Revisiting if/else in Assembly
In my previous post
("Condition Codes 1"),
I explained that some instructions can set some global
condition codes, and that these codes can be used to
conditionally execute code. I gave some examples of usage. One
such example was an assembly implementation of C's
if/else construct:
cmp r0, #20
bhi do_something_else
do_something:
@ This code runs if (r0 <= 20).
b continue @ Prevent do_something_else from executing.
do_something_else:
@ This code runs if (r0 > 20).
continue:
@ Other code.
The example is valid, and will work on any ARM core. However, is this an efficient solution if you only need to execute one or two instructions in each case? Consider the following C code:
if (a >= 10) {
a = 10;
} else {
a = a + 1;
}
It should be clear that the code increments a
unless it has hit or exceeded a limit of 10, in which case it
is set to 10. Mapping this onto our if/else
example, this might be implemented in assembly as follows:
cmp r0, #10
blo r0_is_small
r0_is_big:
mov r0, #10
b continue
r0_is_small:
add r0, r0, #1
continue:
@ Other code.
The above code executes one of two instructions, either the
mov or the add. However, it uses
two branch instructions to achieve this. Without branch
prediction, these branches can take several cycles to execute.
Even with branch prediction, the pattern may not be easily
predicted. Finally, even with perfect branch prediction, each
branch instruction takes four bytes of instruction memory, so
code size may become a problem.
An Improved Example
One of the features of the ARM instruction set is that almost
every instruction encoding includes a 4-bit field that
represents a condition code. If the condition attached to an
instruction passes, the instruction executes. Otherwise, it
has no effect, as if you had used a nop
instruction. Using this knowledge, we can implement the
previous example more efficiently as follows:
cmp r0, #10
movhs r0, #10
addlo r0, r0, #1
Unconditionally-Executed Instructions
In the ARM instruction set, the condition code is encoded using
a 4-bit field in the instruction. The encoding includes 3 bits
to identify an operation, and a fourth bit to invert the
condition. The eq condition, for example, is the
exact opposite of the ne condition. It may
interest authors of JIT compilers to know that the least
significant bit of the condition code can be inverted to obtain
the opposite condition code. For example, eq
(equal) is encoded as '0000' and
ne (not equal) as '0001'.
This works for every condition code with the exception of the
al (always) condition, encoded as
'1110'. It would be wasteful to dedicate one
sixteenth of the instruction set to instructions that can never
execute. Instead, this portion of the instruction set is used
for the few instructions which cannot be executed
conditionally.
Here are a few examples of instructions which will always execute unconditionally in the ARM instruction set:
blx <label>cannot be conditionally executed, butblx <register>(and all other branch instructions) can.- Most NEON instructions. For example, SIMD (NEON) variants
of
vaddcannot be conditionally executed, though the scalar (VFP) variants can. - Hint instructions, such as
pld(preload data). - Barriers, such as
dmb(data memory barrier),dsb(data synchronization barrier),isb(instruction synchronization barrier).

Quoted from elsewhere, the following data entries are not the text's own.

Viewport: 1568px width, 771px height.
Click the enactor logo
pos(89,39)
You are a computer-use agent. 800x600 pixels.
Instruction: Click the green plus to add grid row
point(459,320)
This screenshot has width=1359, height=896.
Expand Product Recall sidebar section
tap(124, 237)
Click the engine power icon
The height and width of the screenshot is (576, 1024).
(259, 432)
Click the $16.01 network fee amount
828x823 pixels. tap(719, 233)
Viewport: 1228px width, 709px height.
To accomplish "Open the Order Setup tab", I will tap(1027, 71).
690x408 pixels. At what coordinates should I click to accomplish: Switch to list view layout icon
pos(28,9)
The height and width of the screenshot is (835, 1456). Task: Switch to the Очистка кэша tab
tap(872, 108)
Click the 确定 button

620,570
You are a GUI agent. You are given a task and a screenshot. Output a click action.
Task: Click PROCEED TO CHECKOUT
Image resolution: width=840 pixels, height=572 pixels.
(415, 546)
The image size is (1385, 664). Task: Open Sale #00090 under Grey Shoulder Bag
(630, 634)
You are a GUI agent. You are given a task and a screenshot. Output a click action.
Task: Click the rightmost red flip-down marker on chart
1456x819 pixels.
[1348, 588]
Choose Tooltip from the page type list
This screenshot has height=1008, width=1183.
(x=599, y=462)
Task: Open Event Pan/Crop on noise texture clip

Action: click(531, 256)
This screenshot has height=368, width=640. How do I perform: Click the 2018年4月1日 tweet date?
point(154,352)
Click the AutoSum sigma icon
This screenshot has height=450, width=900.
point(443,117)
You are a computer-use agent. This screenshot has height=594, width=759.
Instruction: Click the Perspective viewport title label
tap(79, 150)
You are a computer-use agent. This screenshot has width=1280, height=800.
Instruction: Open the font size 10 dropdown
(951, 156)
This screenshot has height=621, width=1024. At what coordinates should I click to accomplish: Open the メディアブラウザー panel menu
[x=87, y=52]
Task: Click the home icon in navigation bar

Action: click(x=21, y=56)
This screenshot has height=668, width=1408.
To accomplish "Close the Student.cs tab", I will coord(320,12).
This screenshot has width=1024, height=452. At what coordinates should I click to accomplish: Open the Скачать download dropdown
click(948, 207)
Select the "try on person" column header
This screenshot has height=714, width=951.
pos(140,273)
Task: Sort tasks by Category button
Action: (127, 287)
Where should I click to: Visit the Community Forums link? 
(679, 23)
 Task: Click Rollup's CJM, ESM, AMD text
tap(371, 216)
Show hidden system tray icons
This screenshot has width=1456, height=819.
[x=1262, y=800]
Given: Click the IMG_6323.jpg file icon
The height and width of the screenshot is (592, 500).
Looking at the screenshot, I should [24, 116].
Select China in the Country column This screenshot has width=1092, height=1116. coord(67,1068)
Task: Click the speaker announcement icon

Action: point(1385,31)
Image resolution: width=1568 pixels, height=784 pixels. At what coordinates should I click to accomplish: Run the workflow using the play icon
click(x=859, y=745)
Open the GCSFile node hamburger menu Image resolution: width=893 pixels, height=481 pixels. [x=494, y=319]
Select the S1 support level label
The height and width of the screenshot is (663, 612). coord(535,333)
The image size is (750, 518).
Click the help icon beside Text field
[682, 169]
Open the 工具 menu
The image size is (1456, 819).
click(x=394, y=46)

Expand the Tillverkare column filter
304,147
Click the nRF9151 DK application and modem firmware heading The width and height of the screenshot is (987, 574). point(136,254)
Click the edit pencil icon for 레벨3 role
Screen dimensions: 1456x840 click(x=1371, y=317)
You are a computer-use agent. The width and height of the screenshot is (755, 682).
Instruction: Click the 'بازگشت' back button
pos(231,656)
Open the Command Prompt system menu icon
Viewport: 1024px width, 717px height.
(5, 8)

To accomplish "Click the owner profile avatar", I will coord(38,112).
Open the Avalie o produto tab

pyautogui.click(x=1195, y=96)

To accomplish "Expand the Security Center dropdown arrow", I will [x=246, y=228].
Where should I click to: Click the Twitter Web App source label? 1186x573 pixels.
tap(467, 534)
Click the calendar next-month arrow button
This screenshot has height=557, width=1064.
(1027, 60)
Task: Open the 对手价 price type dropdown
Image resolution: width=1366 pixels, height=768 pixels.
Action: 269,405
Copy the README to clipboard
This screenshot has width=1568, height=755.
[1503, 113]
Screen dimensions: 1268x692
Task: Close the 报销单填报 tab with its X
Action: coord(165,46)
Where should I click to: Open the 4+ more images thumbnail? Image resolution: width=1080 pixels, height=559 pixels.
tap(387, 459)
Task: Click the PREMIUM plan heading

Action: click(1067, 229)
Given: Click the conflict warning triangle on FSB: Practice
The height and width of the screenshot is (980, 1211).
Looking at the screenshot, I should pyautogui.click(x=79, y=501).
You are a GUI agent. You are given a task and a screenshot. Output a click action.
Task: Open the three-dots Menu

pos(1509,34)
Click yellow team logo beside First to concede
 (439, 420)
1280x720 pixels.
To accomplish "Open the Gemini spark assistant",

As always, the ARMv7-AR Architecture Reference Manual contains the most complete and accurate information, as does the Instruction Set Quick Reference Card.
Conditional Execution and High-Performance Processors
In the time when few processors had branch prediction and when
code size was very constrained, conditional execution was an
excellent way to save code space whilst also improving
performance in many programs. This is still true for today's
real-time processors and micro-controllers. However, ARM's
application-class processors include branch predictors which
often make the branch-based if/else construction
more attractive than conditional instructions. A predicted
branch may be very cheap, or even free in some cases. In
addition, conditional execution can, in some cases, prevent
out-of-order execution as it adds additional instruction stream
dependencies.
In some cases, it can be difficult to know whether to use conditional execution or traditional conditional branches for a particular application. However, as a general rule-of-thumb, it's probably best to use conditional instructions for sequences of three instructions or fewer, and branches for longer sequences. The best-performing solution varies between processors as they have different pipeline and branch predictor designs, and it also varies depending on the specific instruction sequence you are using. Also note that the fastest solution is not necessarily the smallest.
Thumb
In the original 16-bit Thumb instruction set, only branches
could be conditional. In Thumb-2, the it
instruction was added to provide functionality and behaviour
similar to conditional instructions in ARM. Thumb-2's
it instruction can also conditionally execute some
instructions which are normally unconditionally executed in ARM
state. I won't say more about it now, though it might be
covered by a future blog post.